Five years ago, at the beginning of 2015, Lowenstein joined with the Rutgers Child Advocacy Clinic and Kids in Need of Defense (KIND) to bring together a core group of nonprofits, law schools, law firms, and corporate legal departments that had demonstrated a significant commitment to representing unaccompanied immigrant children (i.e., those who arrive in the United States without a parent or legal guardian). The idea was to share information, collaborate on advocacy issues, coordinate legal representation and social services, and expand the number of lawyers with the skills and knowledge necessary to win protection for these children. Early on, the New Jersey Consortium for Immigrant Children attracted the interest of the Community Foundation of New Jersey, which made generous, multiyear donations to support the effort, focused on expanding immigration representation for foster children and increasing legal capacity in underserved areas of the state.
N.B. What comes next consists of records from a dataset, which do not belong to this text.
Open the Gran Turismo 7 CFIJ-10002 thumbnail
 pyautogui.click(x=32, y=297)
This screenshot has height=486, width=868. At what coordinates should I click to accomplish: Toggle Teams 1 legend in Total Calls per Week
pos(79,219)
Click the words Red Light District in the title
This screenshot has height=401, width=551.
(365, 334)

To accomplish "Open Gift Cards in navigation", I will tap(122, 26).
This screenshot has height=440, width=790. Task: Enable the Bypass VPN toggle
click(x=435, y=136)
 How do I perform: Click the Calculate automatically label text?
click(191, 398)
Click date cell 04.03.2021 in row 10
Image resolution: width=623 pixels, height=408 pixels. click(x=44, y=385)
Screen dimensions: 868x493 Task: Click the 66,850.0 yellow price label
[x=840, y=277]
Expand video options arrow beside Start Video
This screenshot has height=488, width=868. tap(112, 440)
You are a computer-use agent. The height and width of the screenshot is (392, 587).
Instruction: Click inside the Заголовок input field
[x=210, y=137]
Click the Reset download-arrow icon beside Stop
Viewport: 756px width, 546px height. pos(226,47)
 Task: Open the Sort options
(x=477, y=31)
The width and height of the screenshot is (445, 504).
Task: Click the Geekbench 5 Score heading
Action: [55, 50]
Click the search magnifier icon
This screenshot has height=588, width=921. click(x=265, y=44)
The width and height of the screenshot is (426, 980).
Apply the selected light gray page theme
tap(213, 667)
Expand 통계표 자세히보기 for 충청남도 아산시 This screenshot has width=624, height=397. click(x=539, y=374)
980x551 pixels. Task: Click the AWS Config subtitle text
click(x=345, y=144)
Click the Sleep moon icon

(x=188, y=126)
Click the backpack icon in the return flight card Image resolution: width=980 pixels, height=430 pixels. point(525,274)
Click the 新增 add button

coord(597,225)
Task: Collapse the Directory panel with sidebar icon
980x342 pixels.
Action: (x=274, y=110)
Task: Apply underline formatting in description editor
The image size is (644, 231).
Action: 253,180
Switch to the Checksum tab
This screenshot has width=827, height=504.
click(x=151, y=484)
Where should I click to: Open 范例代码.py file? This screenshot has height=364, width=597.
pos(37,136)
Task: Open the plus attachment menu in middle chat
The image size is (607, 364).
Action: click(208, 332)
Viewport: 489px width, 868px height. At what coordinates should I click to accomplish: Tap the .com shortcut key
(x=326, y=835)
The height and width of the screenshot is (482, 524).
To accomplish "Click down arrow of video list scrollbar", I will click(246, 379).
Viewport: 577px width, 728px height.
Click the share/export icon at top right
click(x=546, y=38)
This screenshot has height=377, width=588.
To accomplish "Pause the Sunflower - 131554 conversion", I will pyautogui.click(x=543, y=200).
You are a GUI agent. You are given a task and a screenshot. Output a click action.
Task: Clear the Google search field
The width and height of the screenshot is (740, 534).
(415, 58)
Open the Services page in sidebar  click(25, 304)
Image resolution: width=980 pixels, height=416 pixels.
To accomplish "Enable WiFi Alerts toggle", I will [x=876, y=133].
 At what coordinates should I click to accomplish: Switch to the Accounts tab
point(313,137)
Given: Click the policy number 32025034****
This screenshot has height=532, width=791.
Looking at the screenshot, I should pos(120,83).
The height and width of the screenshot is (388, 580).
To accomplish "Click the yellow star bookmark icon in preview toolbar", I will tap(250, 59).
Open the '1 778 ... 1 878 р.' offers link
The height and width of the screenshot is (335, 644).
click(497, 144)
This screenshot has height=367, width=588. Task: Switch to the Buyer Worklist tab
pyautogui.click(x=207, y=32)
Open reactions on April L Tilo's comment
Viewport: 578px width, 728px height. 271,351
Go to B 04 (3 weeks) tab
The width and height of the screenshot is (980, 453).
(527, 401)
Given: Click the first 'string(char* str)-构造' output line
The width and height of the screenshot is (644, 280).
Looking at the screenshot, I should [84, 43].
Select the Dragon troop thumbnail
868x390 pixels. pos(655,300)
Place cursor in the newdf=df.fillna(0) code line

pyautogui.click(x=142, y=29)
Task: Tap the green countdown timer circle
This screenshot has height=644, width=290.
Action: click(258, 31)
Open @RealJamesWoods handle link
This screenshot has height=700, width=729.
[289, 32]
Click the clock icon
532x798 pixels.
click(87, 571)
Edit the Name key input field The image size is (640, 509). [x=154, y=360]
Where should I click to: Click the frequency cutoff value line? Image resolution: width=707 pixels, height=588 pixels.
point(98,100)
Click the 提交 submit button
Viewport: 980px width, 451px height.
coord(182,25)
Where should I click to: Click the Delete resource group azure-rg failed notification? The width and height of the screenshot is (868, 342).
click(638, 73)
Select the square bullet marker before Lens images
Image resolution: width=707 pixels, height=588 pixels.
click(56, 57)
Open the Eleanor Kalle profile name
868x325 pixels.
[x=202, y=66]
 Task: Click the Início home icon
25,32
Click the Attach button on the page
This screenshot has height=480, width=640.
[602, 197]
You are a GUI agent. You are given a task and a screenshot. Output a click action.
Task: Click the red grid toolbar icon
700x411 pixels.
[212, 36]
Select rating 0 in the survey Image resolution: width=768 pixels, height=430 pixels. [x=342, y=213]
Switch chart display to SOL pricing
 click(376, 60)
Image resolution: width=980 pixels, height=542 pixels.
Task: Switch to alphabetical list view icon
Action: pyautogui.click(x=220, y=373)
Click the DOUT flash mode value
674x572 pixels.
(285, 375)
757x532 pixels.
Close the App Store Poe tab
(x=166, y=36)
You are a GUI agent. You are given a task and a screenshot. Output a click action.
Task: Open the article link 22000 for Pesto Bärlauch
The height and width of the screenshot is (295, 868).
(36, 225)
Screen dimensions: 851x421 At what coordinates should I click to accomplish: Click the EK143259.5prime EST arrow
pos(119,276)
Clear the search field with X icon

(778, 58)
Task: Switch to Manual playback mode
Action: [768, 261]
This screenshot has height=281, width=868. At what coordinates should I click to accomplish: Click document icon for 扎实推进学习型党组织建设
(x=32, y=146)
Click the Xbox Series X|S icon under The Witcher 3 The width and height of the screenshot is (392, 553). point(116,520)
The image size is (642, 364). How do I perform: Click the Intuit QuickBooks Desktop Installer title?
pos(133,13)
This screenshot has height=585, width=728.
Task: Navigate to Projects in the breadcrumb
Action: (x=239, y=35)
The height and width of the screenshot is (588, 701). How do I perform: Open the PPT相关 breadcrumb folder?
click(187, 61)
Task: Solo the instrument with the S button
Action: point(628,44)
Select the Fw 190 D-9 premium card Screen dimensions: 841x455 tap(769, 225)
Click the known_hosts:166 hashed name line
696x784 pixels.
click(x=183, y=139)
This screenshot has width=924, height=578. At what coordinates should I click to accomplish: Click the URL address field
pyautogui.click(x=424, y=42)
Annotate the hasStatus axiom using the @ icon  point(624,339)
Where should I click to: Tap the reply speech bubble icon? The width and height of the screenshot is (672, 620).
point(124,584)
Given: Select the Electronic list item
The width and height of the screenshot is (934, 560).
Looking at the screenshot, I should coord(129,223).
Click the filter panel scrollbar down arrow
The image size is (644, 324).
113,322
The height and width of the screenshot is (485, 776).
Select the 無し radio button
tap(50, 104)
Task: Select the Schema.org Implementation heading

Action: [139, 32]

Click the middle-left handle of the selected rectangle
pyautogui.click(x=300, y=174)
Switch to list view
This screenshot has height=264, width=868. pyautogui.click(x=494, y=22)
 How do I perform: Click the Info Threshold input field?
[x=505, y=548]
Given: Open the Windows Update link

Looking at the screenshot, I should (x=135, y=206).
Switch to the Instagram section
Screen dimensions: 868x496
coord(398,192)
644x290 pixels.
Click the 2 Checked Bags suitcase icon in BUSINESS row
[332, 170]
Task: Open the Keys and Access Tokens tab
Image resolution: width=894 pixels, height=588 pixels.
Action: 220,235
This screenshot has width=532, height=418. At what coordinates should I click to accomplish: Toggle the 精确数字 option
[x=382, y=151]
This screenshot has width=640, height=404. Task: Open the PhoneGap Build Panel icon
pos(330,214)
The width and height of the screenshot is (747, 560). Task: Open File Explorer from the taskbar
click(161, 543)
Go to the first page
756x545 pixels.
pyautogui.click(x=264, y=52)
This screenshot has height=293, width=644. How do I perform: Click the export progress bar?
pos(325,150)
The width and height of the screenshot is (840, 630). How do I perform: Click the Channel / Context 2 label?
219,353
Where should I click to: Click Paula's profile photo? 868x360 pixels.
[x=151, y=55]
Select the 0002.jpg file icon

The consortium has met bimonthly ever since. Its members have kept one another up to date on rapidly changing policies and procedures in the immigration courts and agencies; responded collectively to the family separation crisis; beat back attacks on both asylum and Special Immigrant Juvenile Status; drafted and disseminated model pleadings, briefs, and orders; joined forces with organizers around the state to ensure that immigrant children are not denied their legal right to enroll in public school; and created model documents immigrant parents can use to designate alternative caregivers for their children in the event that federal enforcement separates them from their families. The consortium has also reached out to and begun to collaborate with medical and mental health care providers who work with immigrant children.
In 2019, a group of state and national foundations took interest in the consortium, as well as in the New Jersey Alliance for Immigrant Justice, a coalition of the leading nonprofits that help New Jersey’s immigrant communities organize and advocate on their own behalf. The foundations solicited a joint proposal from the two groups and generously agreed to make a collective grant of $360,000 to support the separate and joint efforts of the two coalitions. As a result, the Consortium will have the resources to hire an executive director who will solidify its past successes and help build the infrastructure needed for it to move forward. The firm will have a seat on the three-member executive committee that will continue to guide this growing organization.